::: DATA SHOWN :::

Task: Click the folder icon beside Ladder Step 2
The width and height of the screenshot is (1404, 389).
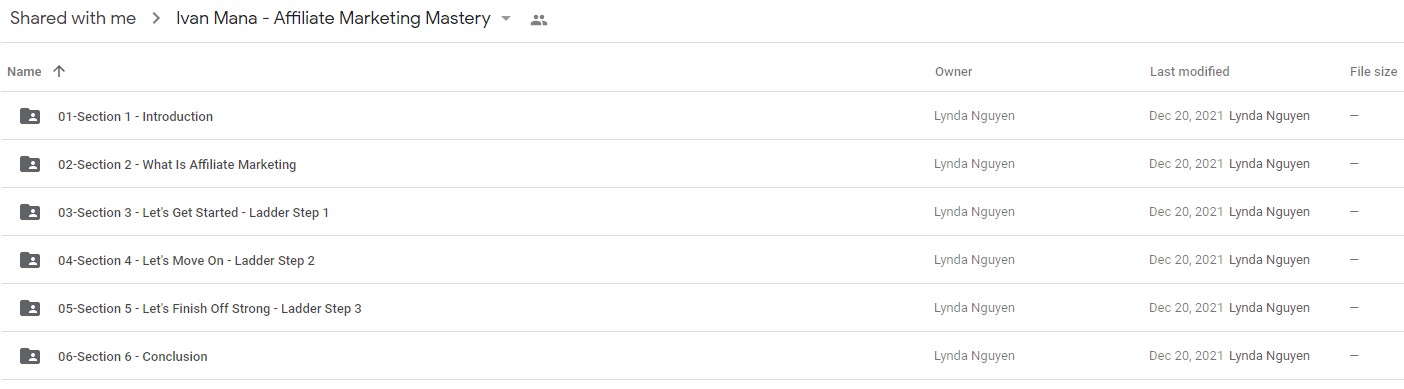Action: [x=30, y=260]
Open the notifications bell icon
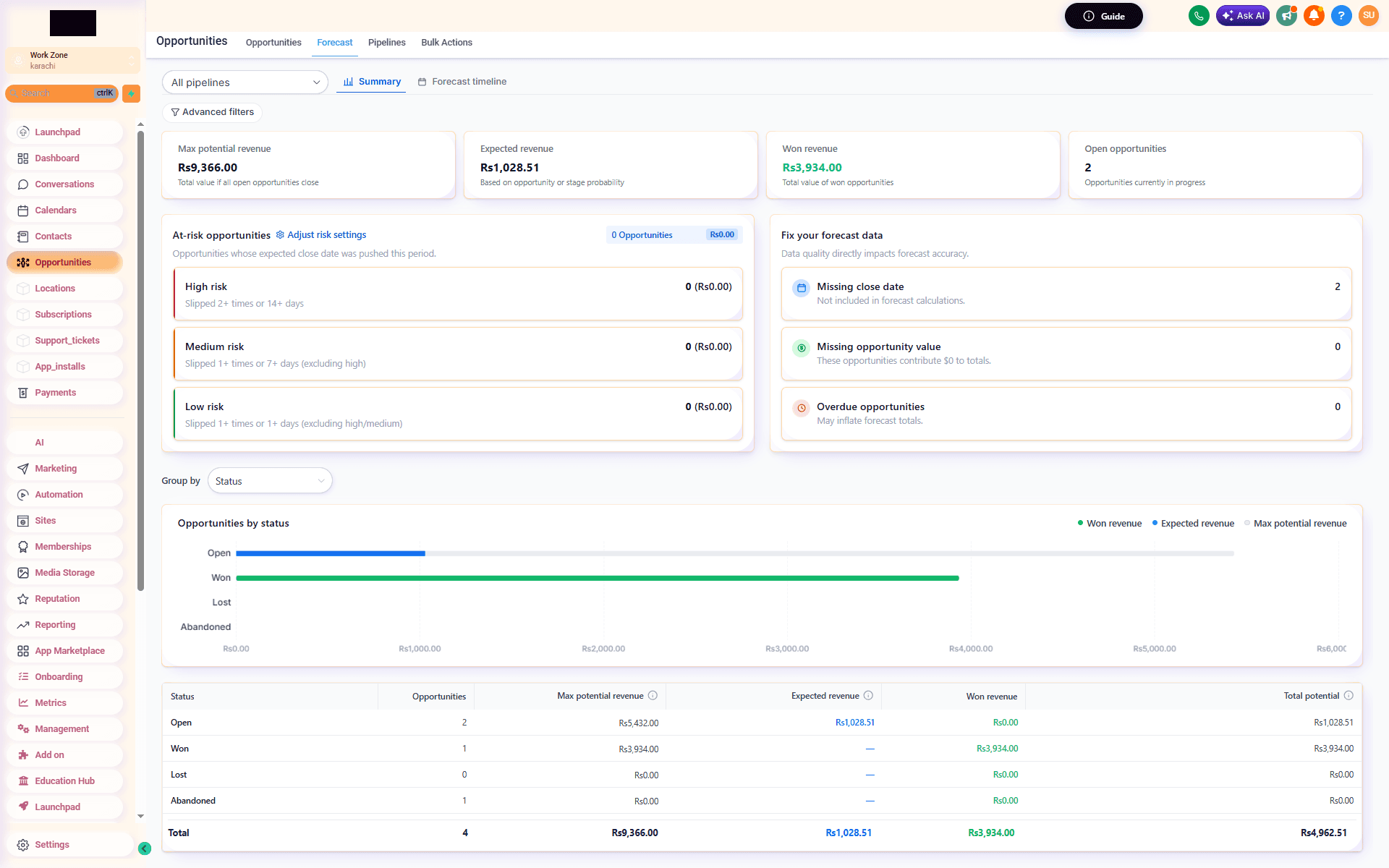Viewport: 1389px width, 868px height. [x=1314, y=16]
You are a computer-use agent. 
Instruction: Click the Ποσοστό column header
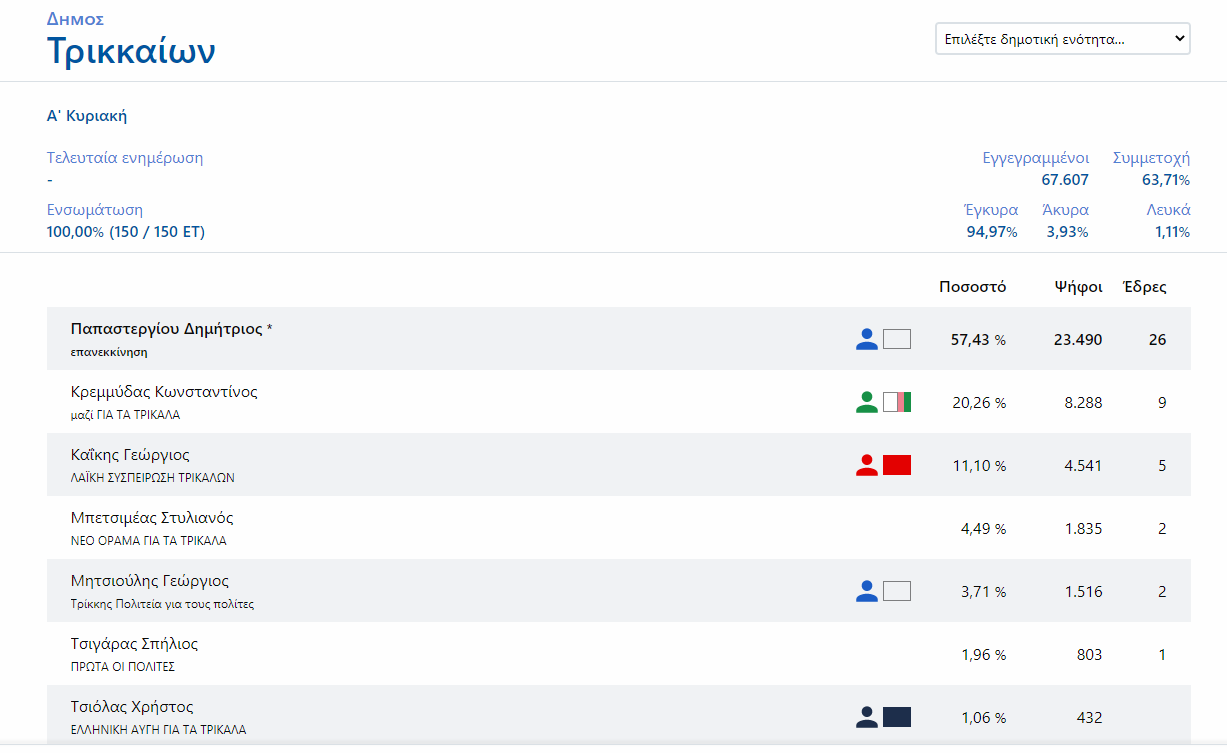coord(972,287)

:::

> [WHAT IS BEING ASKED]: Print the data word for word and omit the pictures.

> [SOLUTION TO THE EXERCISE]:
Task: Click the folder icon beside Ladder Step 2
The width and height of the screenshot is (1404, 389).
Action: [x=30, y=260]
Open the notifications bell icon
Viewport: 1389px width, 868px height. [x=1314, y=16]
You are a computer-use agent. 
Instruction: Click the Ποσοστό column header
coord(972,287)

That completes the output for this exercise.